A pilot scheme has been in place for the past 12 months which has given mobile phone owners the option of requesting police, fire, coastguard and ambulance services via texting.
This unique initiative has proven successful according to Ofcom, which is looking to support the scheme in the future.
Indeed, the organisation believes that mobile phone operators should be forced to provide the service.
This, it suggested, will fall in line with updated EU legislation that is due to be introduced on May 25th 2011, which is aimed at ensuring disabled people receive the best emergency service available through new technology.
Currently, the initiative has 14,500 users and figures indicated that serious issues such as heart attacks, child birth and strokes have all been dealt with thanks to a text message request.
Ofcom claimed that such incidents have been reported via text message at least once a day since the scheme was launched.
Although it has championed the system, Ofcom has admitted that text messages are perhaps less efficient than phone calls due to the processing time, but it insisted that it should still be a viable option.

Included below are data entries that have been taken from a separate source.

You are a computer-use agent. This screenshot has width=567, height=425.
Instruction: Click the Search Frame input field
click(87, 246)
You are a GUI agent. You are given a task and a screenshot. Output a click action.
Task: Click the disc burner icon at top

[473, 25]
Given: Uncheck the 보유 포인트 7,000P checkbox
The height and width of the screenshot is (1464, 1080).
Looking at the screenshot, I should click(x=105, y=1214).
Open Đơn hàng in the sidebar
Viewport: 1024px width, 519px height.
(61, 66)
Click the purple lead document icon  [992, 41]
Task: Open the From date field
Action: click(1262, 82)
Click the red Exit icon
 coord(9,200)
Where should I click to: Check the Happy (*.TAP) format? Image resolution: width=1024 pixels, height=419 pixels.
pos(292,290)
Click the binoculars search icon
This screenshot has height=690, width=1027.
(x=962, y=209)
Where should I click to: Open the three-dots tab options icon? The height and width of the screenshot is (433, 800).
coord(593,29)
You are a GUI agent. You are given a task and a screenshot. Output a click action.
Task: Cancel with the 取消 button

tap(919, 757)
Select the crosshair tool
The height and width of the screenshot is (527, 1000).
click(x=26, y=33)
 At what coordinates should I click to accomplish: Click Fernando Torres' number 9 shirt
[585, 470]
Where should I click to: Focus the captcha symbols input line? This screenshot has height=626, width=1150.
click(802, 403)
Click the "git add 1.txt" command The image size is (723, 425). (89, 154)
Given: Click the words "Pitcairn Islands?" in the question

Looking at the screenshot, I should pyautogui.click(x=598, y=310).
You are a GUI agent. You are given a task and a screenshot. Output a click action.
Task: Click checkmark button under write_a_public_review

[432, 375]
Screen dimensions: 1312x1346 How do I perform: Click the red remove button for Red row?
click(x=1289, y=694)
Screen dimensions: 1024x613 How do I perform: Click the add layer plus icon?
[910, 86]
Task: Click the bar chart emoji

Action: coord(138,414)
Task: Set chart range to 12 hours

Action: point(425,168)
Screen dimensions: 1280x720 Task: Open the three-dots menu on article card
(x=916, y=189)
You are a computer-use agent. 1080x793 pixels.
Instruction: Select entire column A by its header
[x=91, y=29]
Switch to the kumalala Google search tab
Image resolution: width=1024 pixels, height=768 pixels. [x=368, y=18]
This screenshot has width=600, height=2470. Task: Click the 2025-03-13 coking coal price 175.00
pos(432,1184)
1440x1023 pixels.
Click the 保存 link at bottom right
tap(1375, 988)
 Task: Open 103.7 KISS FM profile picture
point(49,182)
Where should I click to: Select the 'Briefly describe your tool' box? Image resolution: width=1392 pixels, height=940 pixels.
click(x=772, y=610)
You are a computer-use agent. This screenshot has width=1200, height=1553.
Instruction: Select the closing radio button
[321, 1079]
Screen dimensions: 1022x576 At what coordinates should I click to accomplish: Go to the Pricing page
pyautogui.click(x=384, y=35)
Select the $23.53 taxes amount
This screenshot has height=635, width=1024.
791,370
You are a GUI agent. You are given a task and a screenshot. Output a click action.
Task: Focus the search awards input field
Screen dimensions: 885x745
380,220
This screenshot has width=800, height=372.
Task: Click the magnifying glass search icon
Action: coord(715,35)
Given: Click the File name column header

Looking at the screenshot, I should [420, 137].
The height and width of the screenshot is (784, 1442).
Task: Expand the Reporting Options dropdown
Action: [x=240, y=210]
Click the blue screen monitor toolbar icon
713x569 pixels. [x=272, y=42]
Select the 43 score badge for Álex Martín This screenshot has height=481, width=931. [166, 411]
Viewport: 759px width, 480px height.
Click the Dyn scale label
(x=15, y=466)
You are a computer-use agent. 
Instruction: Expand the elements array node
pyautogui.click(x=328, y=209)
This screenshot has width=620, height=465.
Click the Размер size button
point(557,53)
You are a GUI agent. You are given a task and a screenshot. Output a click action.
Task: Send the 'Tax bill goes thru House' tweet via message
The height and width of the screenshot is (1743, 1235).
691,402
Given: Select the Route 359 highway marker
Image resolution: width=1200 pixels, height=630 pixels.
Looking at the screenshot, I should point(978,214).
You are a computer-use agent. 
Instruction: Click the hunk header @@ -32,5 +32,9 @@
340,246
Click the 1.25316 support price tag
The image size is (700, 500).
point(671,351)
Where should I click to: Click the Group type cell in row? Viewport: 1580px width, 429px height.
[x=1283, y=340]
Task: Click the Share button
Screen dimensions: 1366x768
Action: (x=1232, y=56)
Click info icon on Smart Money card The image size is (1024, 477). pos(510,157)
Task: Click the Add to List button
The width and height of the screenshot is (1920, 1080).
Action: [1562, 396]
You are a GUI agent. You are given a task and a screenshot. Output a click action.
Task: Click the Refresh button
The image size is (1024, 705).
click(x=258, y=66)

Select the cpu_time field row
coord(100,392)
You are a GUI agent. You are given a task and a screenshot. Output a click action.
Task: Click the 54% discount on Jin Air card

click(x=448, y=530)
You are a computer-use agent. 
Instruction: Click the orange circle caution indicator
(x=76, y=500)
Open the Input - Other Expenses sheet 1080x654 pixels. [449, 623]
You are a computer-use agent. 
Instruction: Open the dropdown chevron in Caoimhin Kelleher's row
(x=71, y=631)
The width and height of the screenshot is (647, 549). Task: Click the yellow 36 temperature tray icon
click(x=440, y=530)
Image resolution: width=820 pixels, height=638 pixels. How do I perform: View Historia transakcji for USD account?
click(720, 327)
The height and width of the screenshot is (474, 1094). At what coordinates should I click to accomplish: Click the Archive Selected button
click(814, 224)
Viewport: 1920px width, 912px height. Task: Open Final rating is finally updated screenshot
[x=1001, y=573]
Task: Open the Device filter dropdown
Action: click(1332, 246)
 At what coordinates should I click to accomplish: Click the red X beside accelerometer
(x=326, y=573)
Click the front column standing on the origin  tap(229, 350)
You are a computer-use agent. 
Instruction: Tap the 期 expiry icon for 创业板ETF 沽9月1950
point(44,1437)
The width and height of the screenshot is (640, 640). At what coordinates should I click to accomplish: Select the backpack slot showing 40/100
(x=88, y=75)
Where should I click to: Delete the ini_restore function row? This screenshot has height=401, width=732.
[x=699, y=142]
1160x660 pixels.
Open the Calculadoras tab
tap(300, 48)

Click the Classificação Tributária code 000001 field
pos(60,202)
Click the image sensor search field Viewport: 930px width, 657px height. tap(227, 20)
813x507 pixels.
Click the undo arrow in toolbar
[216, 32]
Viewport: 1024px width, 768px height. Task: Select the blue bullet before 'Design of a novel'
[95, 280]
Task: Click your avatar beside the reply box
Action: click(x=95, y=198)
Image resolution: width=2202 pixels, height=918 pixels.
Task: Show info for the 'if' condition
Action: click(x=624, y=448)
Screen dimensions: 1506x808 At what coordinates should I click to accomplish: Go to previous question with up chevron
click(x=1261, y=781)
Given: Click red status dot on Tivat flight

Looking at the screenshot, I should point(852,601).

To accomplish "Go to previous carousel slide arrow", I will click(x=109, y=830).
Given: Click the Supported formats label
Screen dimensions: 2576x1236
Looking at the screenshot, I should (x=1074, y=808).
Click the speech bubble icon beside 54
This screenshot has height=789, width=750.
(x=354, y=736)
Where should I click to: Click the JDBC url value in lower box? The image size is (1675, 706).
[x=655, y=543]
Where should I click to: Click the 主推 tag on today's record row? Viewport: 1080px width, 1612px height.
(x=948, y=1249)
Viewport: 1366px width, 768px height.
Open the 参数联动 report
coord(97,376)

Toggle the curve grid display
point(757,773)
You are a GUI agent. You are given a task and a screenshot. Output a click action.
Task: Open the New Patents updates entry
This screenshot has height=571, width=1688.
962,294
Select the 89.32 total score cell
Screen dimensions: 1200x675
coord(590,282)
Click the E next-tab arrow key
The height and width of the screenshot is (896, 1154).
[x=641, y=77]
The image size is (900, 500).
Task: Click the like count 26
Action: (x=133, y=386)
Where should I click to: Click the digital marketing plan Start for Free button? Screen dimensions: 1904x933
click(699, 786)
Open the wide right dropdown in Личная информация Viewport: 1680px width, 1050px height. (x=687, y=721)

Another issue that is currently at the forefront of Ofcom's mind is the speeding up of "porting phone numbers".
This is the term given to the process when a customer opts to change network providers, but wants to keep the same phone number.
According to Ofcom chiefs, this previously arduous task will be completed within 24 hours from April 11th 2011.
Recently, bosses at the organisation have also issued stern warnings to companies that are repeat offenders when it comes to "silent calling".
At the start of this month, the body put measures in place to prevent firms from "harassing" people by making multiple automated calls during the course of a day.
The organisation said it received in excess of 9,000 complaints over the issue in 2010.